Exercise input:

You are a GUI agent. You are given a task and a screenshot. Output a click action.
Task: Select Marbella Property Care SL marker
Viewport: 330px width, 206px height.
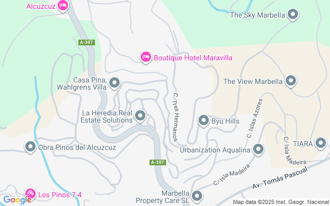[197, 196]
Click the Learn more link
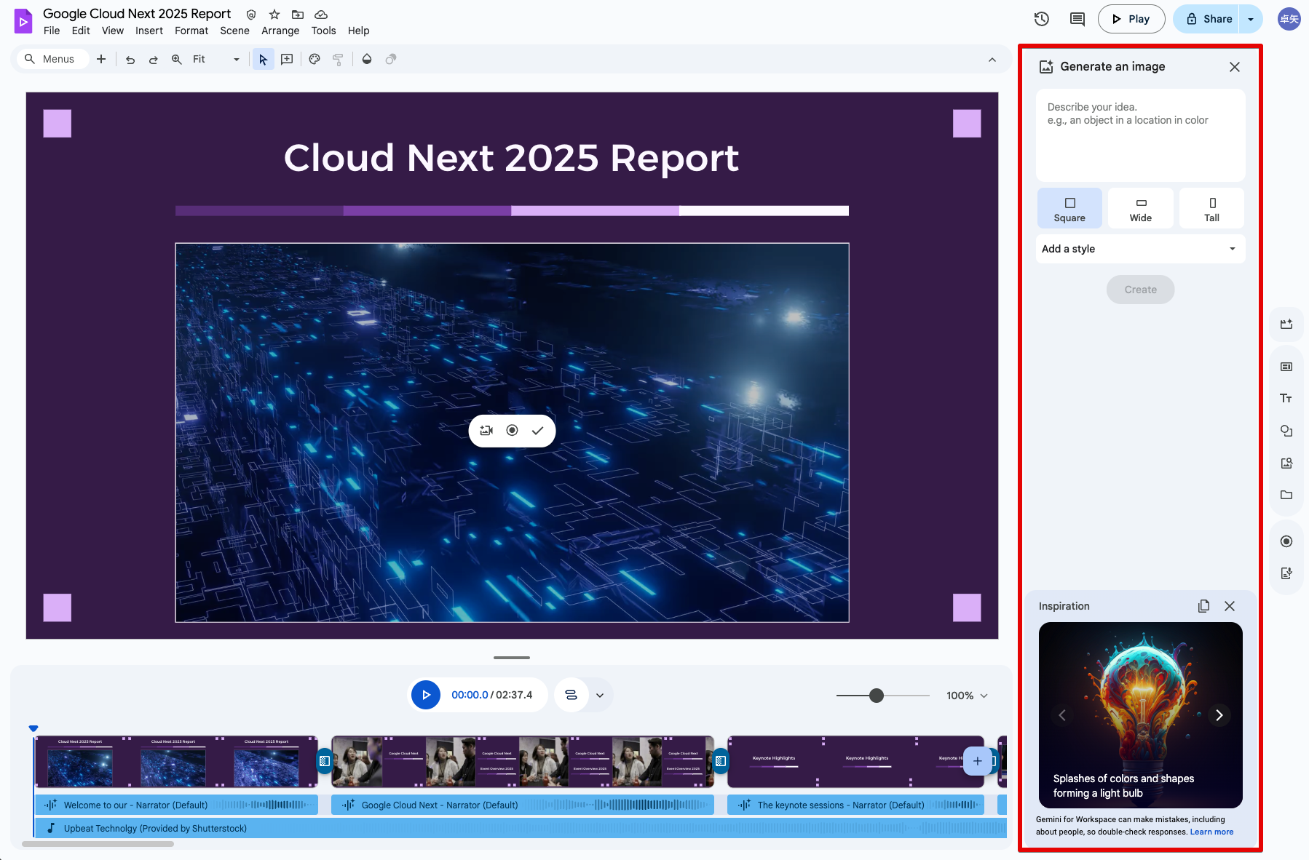The width and height of the screenshot is (1309, 860). pos(1211,832)
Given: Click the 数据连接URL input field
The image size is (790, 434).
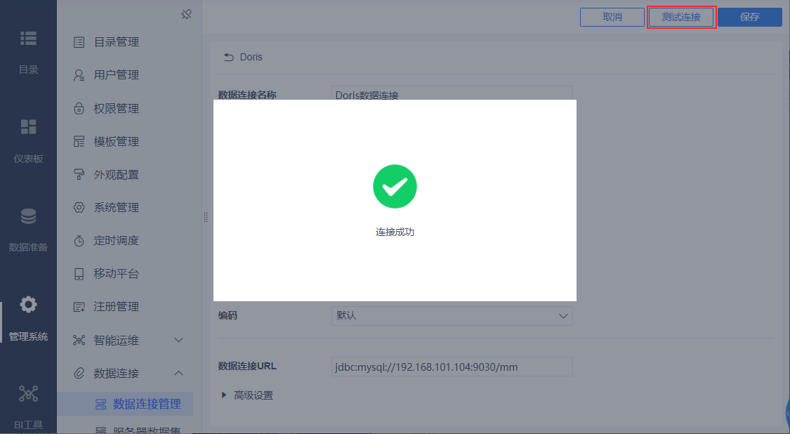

Work item: Your task is to quote exactly the lines from the one with "Given: Click the 数据连接URL input field" through the end of the material, both included, without reproducing any pictures.

Task answer:
Given: Click the 数据连接URL input field
The image size is (790, 434).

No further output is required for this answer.